I wouldn’t leave novel writing. I’ll still be writing as many novels, but I love storytelling and I really do think we’ve been living in a golden age of television. TV’s never been more equipped to do what I do with more extended storytelling.
What was your involvement in “The Five” like?
I don’t write the actual scripts, but the story is all mine. I’m the executive producer and creator and I’m involved in every aspect of it, which is new for me. I watched every audition tape, gave notes on scripts. Every day they’d send me rushes by email and I would study them like a rabbinical student studies the Talmud. I was there for all the table reads and met with the director many times.
What was your inspiration for the series?
It was an idea niggling in my brain to maybe make into a novel, but I’d never written a novel with four leads, which this has … I always see stories visually and this one was more visual than most. When Nicola Shindler approached me about a book that was already under option, I said, “I have this other idea that’s sticking in my head.”

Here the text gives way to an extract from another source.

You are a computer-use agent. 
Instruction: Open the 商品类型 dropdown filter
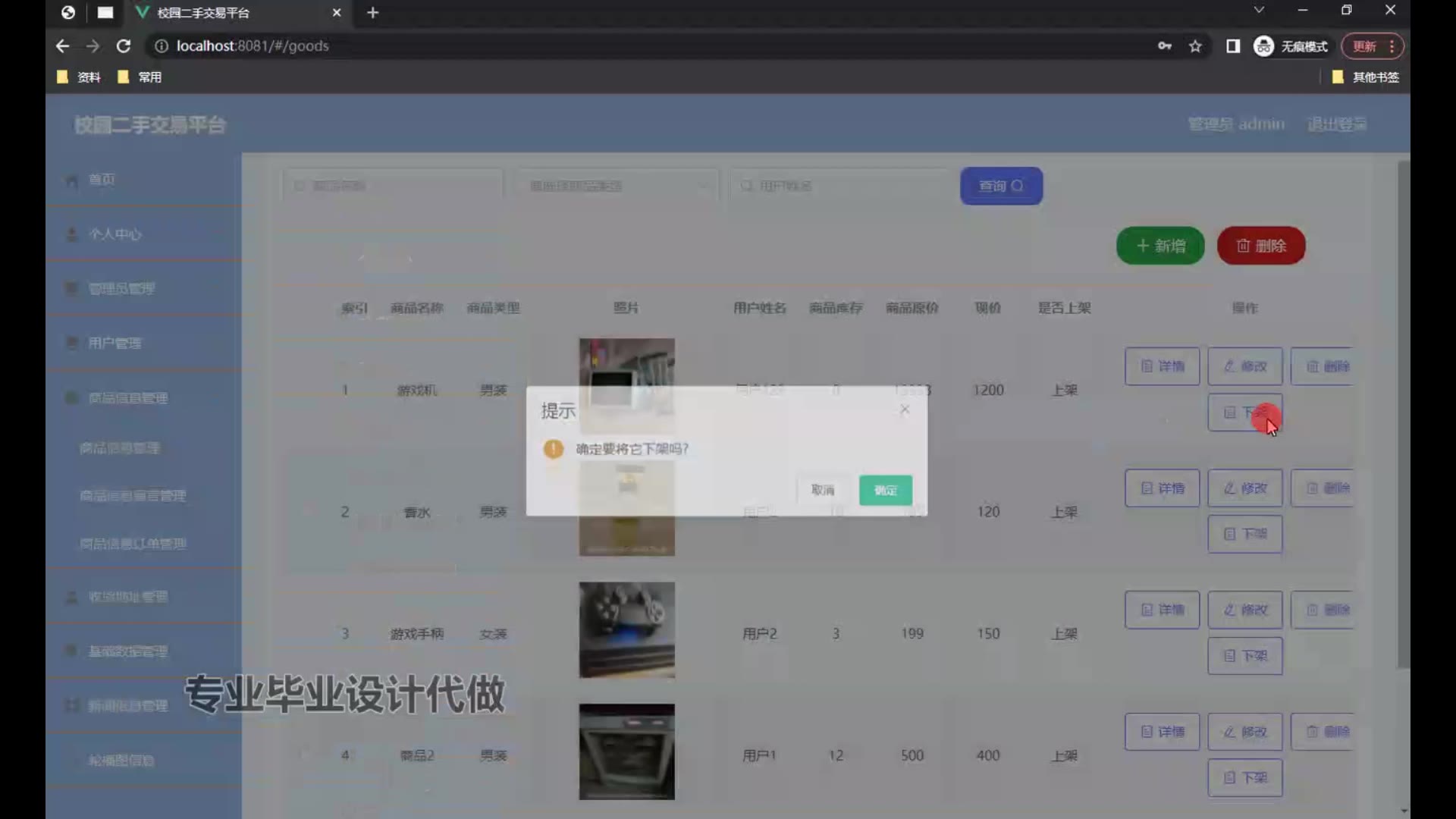(x=616, y=186)
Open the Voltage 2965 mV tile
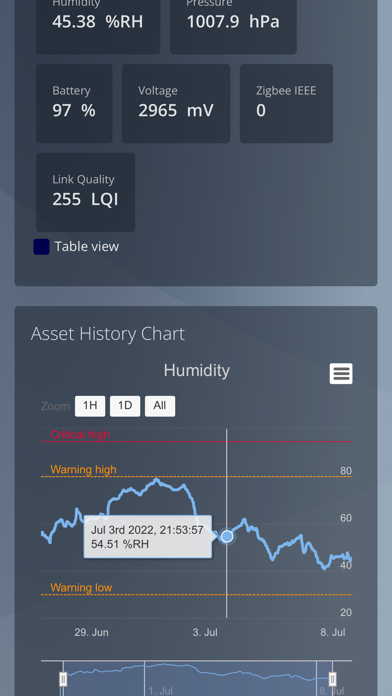 (176, 103)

Is there a plan for a second season?
I’m not going to not give an answer [to the mystery] just to have a season two. By the end [of season one], you’ll find out where Jesse has been, who’s lying, who’s telling the truth. I won’t make you wait another year after you’ve invested in 10 episodes. I do have an idea for season two, but it may be in a different way like “American Horror Story” or “True Detective” do it with a whole new story. It won’t be this story.
What’s the biggest challenge of creating a story for TV as opposed to a novel?
There are certain things that will not work on TV. You cannot have introspection on TV; everything has to be presented visually, which was sort of a fun challenge.
What can we expect from Final Twist?
Nicola and I found her sensibility and my sensibility worked well together and we both really enjoyed the process, so [we said], “Let’s take this collaboration and bring it to the States.” It’s time for Nicola to come to the States and time for me to get more involved in TV. Our first show will be based around my novel “Six Years.” I’ll probably collaborate with a writer, but it has to be the right partner. If not, I might write the pilot myself.